I owe readers a longer comment on this, since we may be going into crisis mode (ah, the joys of waking up and toddling out to the computer to see what wheels are falling off the global financial system today).
Your humble blogger may be a bit jaded (two years of watching the crisis and another near year of seeing not enough done to prevent another one may have something to do with it). But this all feels like it was and will be terribly predictable, not in the particulars, but in the general trajectory.
The markets got three pieces of bad news on Friday: Hungary and rumors of large derivative losses at SocGen (which led the euro to tank) followed by a disappointing jobs report. Again, the rattled nerves evident in various news reports and blog posts may abate by Monday, but the sucking sound of deflation and creaking of bank balance sheets is finally calling into question the cheery assumption that patching up the financial system with baling wire and duct tape was a viable long term plan.
With a private sector debt overhang this large, deflationary pressures are hard to forestall. It becomes politically unacceptable to go much further in bailing out private sector entities, although the monetary authorities are creating SIV equivalents right, left an center to accomplish the same end. Defaults increasingly look inevitable on a number of fronts, from homeowners in the US who are increasingly willing to default, to the new focus on the riskiness of not just Hungary, but other Eastern European borrowers as well (some Germany-based readers have long been expecting serious trouble in Austria, whose banks were gateway lenders to Eastern Europe).
The underlying problem is that a huge amount of fiscal and monetary firepower was deployed to validate asset values and avoid debt writedowns at banks. Many advocated instead it would have been better to reduce various debt exposures through resturcturing. While an injection of taxpayer funds might still have proven necessary, banks with cleaned-up balance sheets are more attractive to investors than ones that own toxic sludge.

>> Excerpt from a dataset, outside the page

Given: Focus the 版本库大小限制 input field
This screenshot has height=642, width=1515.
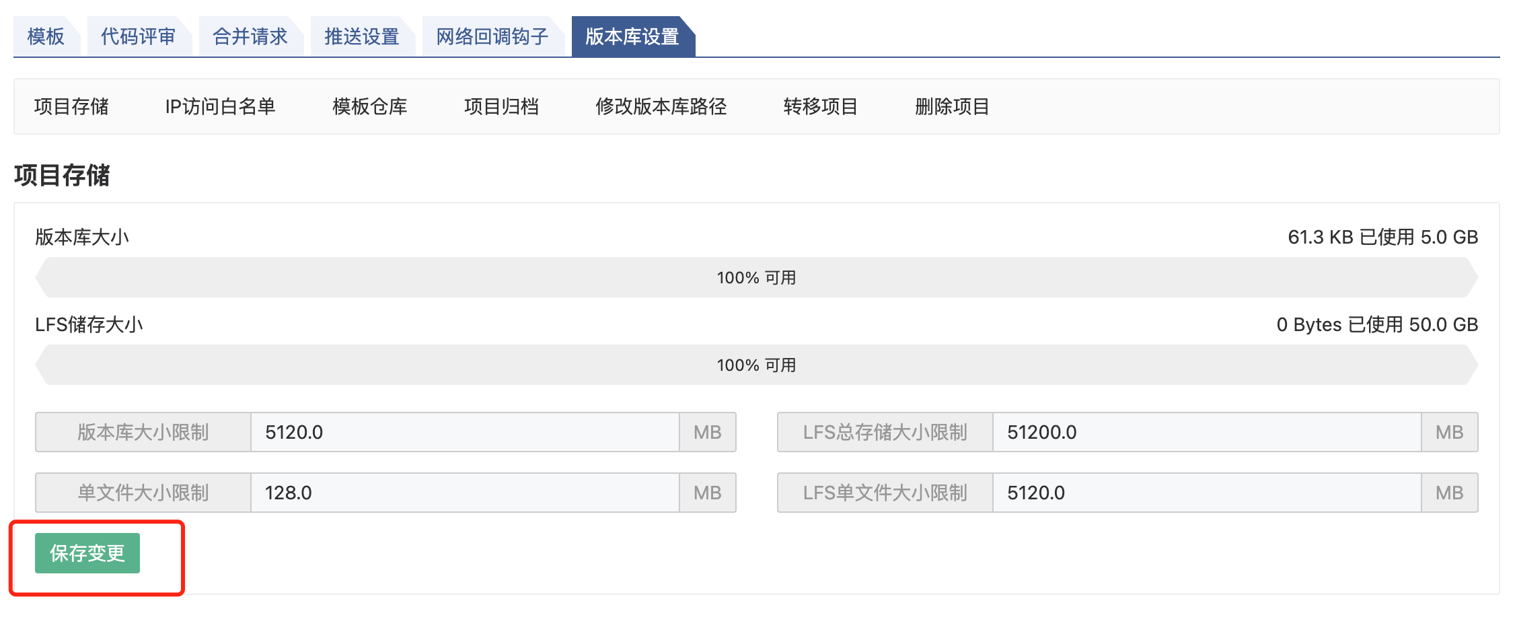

But as bad as extend and pretend has been in the US, it has been even worse in the eurozone. And the policy errors only seem to be compounding. The latest comes via Bloomberg:
Claude Trichet and Treasury Secretary Timothy F. Geithner diverged on prescriptions to sustain growth, with Europe set to tighten budgets and the U.S. seeking stronger domestic demand.
The impact of narrower budget gaps “on growth could not be considered negative because it would improve confidence,” Trichet told reporters yesterday…

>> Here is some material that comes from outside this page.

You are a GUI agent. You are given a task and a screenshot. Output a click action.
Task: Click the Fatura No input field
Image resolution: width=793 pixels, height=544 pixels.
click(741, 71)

“Stronger domestic demand growth in Japan and in the European surplus countries” is needed, Geithner said at a separate press briefing in Busan. Spending in both areas is “relatively weak,” he said.
While Geithner echoed the view that fiscal consolidation is needed, he said it should be done over the “medium term.” European officials said yesterday that budget tightening needs to come next year, and German Chancellor Angela Merkel said that growth can’t come at the price of high state budget deficits.

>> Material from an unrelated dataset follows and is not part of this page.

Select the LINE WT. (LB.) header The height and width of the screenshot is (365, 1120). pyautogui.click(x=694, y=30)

Yves here. Consider the example of Ireland, which has embraced austerity. Real GDP is down 12%, and nominal has shrunk nearly 19%. And nominal is what is relevant in terms of paying down debt. How is Ireland going to be able to pay down its debt when its income has collapsed 19% relative to debt levels? Answer: not. This is why Trichet has his priorities backwards. What will instill confidence is not claiming governments can meet austerity targets, particularly when violence in Greece suggests that one can’t assume that the populace in all countries will accept the mission. It would be preferable to ease up on the timetable, try to get Germany to reduce its surplus with other countries within the EU by spending more, and push eurozone leaders to devise a more coherent process for working through the shortcomings in eurozone arrangements (that would likely require a considerably amount of shuttle diplomacy). What has rattled the markets most has been the divergent and mercurial remarks of some leaders within the eurozone.
A credible plan to have a plan (as in a timetable of meetings and agenda items) and a show of greater cohesion would do more for confidence than continued affirmation of commitment to austerity, when some doubt the targets can be met and others question the merits of exercise right now.